### EXERCISE REQUIREMENTS
Repeat the data word for word, excluding every picture.

### RECORD SET
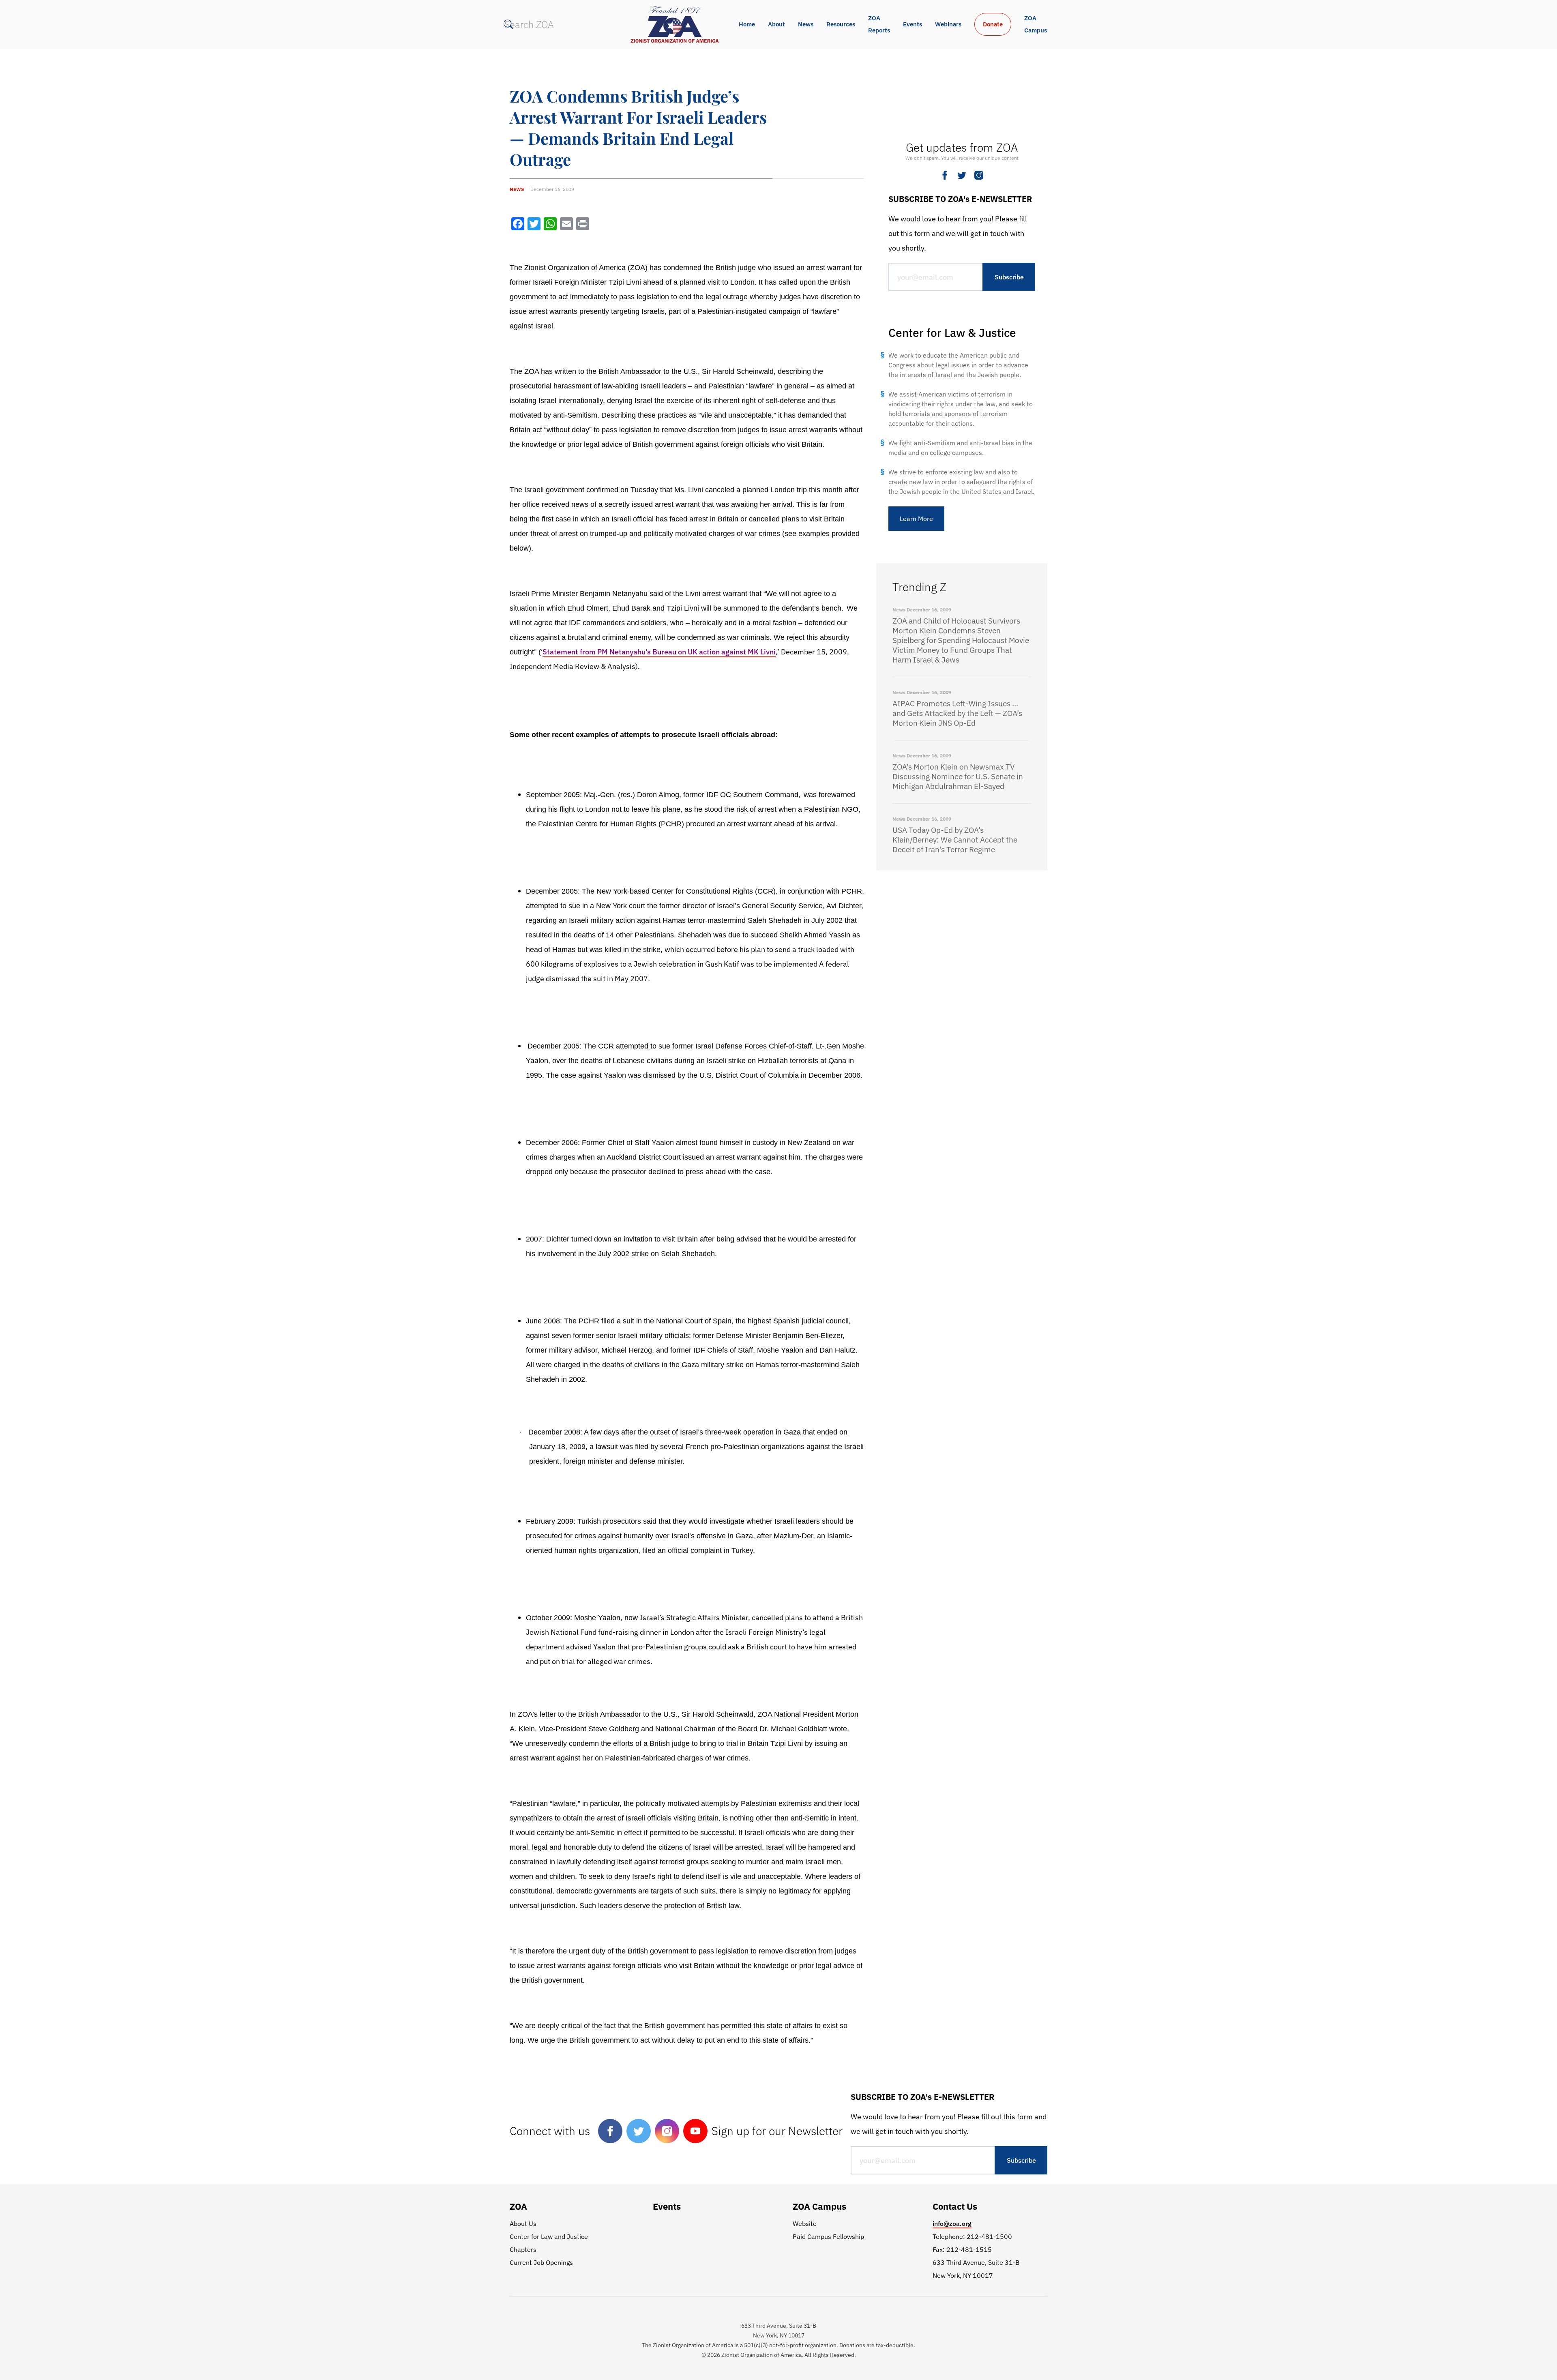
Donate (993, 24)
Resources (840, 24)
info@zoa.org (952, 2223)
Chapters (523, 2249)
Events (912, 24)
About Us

### RESULT BELOW
Donate (993, 24)
Resources (840, 24)
info@zoa.org (952, 2223)
Chapters (523, 2249)
Events (912, 24)
About Us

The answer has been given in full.